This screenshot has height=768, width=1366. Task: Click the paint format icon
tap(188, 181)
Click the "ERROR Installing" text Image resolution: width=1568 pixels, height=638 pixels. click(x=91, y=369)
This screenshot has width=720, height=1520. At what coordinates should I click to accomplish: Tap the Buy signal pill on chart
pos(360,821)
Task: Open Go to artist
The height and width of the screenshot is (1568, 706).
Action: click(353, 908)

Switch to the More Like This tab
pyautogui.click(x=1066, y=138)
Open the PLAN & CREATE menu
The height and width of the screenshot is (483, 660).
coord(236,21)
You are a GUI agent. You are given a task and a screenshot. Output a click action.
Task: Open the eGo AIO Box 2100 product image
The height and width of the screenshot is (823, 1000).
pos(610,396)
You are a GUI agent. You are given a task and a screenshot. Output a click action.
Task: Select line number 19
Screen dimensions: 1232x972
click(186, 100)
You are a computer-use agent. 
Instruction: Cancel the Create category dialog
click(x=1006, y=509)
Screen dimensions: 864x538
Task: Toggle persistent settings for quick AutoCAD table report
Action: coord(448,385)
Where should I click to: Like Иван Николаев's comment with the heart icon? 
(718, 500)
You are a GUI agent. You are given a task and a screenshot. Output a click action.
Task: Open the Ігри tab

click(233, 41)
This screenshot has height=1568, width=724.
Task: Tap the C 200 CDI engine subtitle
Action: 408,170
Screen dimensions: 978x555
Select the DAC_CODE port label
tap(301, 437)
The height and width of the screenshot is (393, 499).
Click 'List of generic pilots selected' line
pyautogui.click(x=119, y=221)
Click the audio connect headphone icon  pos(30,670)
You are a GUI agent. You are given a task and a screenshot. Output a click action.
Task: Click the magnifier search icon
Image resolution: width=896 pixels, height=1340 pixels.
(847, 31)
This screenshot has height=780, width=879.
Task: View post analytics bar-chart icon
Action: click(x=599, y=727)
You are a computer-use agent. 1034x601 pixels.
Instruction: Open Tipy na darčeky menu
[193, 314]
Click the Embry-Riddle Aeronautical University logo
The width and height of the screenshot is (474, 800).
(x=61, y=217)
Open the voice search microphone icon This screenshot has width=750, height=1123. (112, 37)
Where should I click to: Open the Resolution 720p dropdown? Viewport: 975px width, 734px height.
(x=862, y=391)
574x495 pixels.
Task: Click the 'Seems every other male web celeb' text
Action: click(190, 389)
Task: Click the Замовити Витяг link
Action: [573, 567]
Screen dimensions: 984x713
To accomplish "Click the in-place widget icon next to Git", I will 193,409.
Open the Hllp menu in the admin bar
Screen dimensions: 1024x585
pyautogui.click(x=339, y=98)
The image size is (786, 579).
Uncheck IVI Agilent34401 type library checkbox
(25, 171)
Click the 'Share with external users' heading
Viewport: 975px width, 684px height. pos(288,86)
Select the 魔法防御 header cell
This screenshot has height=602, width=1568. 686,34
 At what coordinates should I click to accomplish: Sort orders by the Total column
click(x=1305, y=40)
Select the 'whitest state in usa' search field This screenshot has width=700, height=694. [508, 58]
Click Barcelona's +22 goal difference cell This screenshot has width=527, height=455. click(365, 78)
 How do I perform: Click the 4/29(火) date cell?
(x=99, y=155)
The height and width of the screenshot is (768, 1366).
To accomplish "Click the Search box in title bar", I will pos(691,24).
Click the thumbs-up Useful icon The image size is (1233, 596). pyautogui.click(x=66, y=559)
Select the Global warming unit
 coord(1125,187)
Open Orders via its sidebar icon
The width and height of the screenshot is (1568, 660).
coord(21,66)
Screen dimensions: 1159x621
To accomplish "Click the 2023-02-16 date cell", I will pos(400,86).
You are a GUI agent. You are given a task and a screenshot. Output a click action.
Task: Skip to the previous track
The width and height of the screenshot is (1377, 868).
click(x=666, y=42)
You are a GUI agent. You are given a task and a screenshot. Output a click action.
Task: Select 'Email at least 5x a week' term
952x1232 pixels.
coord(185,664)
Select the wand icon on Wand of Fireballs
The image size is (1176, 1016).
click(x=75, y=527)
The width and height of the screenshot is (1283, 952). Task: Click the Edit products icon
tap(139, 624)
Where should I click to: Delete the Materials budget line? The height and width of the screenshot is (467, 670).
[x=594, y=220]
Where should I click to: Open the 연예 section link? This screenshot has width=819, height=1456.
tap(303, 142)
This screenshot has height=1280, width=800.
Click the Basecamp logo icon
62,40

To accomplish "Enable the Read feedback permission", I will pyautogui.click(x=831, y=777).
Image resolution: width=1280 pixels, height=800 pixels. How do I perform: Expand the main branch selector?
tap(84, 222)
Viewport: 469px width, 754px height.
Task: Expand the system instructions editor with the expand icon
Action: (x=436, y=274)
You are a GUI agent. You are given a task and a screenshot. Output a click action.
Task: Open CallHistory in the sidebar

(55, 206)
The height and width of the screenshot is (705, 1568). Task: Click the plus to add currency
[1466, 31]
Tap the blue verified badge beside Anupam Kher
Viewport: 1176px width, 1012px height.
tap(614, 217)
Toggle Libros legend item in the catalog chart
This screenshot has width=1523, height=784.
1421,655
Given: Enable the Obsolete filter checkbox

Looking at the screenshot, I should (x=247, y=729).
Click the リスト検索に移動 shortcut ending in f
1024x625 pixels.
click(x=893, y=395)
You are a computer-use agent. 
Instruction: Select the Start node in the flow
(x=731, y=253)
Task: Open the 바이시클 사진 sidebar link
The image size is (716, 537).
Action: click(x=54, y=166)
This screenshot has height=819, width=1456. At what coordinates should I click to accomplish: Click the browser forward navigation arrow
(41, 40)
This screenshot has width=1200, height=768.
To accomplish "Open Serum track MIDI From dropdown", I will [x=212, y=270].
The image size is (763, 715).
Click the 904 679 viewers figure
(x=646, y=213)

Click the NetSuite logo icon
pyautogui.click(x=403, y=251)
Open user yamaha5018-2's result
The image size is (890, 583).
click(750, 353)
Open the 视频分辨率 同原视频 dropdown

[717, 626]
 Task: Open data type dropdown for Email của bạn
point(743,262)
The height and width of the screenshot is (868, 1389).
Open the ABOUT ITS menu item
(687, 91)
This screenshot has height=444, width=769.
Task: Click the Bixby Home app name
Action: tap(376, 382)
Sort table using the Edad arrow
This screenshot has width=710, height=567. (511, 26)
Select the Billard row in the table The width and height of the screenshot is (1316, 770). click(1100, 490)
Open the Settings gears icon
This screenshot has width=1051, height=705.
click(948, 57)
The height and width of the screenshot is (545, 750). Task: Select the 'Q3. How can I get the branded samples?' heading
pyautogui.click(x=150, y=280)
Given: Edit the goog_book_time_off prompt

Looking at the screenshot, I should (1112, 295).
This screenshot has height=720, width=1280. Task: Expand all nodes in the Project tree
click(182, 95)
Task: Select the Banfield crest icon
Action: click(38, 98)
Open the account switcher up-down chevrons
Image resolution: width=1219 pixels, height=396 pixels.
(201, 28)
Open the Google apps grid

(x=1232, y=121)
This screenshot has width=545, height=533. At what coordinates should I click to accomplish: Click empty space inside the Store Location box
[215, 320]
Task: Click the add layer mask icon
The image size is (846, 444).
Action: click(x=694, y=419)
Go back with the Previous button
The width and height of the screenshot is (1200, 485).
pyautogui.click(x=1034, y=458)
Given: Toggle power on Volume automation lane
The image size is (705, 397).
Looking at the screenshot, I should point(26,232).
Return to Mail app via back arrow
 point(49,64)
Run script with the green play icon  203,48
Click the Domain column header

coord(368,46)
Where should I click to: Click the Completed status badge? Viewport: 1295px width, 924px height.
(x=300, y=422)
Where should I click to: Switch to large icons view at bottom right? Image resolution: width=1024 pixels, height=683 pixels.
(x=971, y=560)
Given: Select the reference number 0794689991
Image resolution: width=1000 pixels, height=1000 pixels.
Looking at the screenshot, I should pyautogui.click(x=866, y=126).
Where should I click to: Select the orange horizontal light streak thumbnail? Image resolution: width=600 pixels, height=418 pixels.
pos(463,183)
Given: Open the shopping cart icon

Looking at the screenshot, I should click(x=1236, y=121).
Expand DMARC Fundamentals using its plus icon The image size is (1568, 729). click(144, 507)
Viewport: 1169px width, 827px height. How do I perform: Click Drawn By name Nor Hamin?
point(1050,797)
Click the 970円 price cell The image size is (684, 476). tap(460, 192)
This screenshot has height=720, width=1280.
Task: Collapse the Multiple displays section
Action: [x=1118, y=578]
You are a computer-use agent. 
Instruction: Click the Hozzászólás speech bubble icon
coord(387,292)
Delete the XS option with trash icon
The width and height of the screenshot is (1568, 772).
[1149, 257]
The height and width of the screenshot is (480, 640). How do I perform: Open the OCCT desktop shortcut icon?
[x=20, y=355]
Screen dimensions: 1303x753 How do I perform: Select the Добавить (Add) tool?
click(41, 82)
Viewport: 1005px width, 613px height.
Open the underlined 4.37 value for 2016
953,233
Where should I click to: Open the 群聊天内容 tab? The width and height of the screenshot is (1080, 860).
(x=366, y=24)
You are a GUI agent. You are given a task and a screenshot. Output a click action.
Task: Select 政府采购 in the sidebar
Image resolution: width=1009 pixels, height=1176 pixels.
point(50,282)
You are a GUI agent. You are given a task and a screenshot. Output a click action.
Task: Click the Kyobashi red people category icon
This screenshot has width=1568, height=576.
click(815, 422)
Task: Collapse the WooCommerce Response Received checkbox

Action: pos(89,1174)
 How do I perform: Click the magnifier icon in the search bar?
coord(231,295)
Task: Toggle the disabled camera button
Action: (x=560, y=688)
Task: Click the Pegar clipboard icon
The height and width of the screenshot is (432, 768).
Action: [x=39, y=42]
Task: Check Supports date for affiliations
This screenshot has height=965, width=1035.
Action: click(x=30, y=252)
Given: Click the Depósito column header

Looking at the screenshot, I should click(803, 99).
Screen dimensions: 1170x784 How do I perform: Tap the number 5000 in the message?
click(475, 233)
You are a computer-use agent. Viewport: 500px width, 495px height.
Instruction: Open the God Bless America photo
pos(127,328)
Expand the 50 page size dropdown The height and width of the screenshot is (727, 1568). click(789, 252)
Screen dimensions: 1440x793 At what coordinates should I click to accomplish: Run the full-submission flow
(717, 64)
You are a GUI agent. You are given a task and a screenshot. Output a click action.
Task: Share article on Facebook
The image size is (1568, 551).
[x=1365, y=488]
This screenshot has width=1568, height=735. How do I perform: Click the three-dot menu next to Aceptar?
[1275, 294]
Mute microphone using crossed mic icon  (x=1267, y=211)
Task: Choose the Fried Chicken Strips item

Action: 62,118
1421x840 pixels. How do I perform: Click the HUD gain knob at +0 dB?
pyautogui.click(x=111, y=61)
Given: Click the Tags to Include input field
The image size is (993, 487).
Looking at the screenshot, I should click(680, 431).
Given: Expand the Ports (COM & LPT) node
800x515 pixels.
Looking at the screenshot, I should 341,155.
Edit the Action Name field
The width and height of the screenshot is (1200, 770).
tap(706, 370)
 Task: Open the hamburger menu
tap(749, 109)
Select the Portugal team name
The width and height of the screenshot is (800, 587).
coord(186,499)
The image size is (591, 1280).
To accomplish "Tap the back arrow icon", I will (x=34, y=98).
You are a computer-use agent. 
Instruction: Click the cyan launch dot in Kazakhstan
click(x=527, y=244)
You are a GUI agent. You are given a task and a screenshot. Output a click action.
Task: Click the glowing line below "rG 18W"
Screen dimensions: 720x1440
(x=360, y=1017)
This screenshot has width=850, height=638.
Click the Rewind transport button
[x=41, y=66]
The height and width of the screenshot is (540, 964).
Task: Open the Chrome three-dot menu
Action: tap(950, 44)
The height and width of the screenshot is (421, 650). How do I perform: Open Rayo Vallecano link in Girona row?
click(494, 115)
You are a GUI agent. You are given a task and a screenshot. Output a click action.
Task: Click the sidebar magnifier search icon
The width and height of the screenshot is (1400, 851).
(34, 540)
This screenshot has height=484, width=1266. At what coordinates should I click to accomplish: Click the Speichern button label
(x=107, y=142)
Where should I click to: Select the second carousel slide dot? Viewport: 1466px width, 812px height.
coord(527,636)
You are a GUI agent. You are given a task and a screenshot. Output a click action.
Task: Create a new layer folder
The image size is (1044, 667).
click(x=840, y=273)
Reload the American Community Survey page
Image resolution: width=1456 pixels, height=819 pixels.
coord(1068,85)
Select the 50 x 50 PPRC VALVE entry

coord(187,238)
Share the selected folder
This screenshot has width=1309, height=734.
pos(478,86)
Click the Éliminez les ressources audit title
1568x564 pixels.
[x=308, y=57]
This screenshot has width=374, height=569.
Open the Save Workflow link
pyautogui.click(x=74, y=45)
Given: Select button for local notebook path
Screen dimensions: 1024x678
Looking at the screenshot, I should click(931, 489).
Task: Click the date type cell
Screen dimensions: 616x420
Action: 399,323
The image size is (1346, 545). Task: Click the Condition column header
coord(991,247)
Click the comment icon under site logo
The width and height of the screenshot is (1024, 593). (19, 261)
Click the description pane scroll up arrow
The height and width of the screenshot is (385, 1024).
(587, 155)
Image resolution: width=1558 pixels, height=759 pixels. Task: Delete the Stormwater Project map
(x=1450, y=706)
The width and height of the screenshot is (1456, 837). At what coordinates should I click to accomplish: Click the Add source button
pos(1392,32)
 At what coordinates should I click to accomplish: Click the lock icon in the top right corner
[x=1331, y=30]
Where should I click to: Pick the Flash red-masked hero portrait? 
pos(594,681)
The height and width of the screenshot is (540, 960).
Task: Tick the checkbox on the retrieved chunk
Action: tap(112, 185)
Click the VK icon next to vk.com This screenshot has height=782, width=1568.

+ + + + + + +

▶ [Work required] All lines above from the one containing "Screen dimensions: 1303x753" to the one containing "You are a computer-use agent. Viewport: 500px" must be repeated exactly, both lines included, and no others.

▶ [Solution below]
Screen dimensions: 1303x753 How do I perform: Select the Добавить (Add) tool?
click(41, 82)
Viewport: 1005px width, 613px height.
Open the underlined 4.37 value for 2016
953,233
Where should I click to: Open the 群聊天内容 tab? The width and height of the screenshot is (1080, 860).
(x=366, y=24)
You are a GUI agent. You are given a task and a screenshot. Output a click action.
Task: Select 政府采购 in the sidebar
Image resolution: width=1009 pixels, height=1176 pixels.
point(50,282)
You are a GUI agent. You are given a task and a screenshot. Output a click action.
Task: Click the Kyobashi red people category icon
This screenshot has width=1568, height=576.
click(815, 422)
Task: Collapse the WooCommerce Response Received checkbox

Action: pos(89,1174)
 How do I perform: Click the magnifier icon in the search bar?
coord(231,295)
Task: Toggle the disabled camera button
Action: (x=560, y=688)
Task: Click the Pegar clipboard icon
The height and width of the screenshot is (432, 768).
Action: [x=39, y=42]
Task: Check Supports date for affiliations
This screenshot has height=965, width=1035.
Action: click(x=30, y=252)
Given: Click the Depósito column header

Looking at the screenshot, I should click(803, 99).
Screen dimensions: 1170x784 How do I perform: Tap the number 5000 in the message?
click(475, 233)
You are a computer-use agent. Viewport: 500px width, 495px height.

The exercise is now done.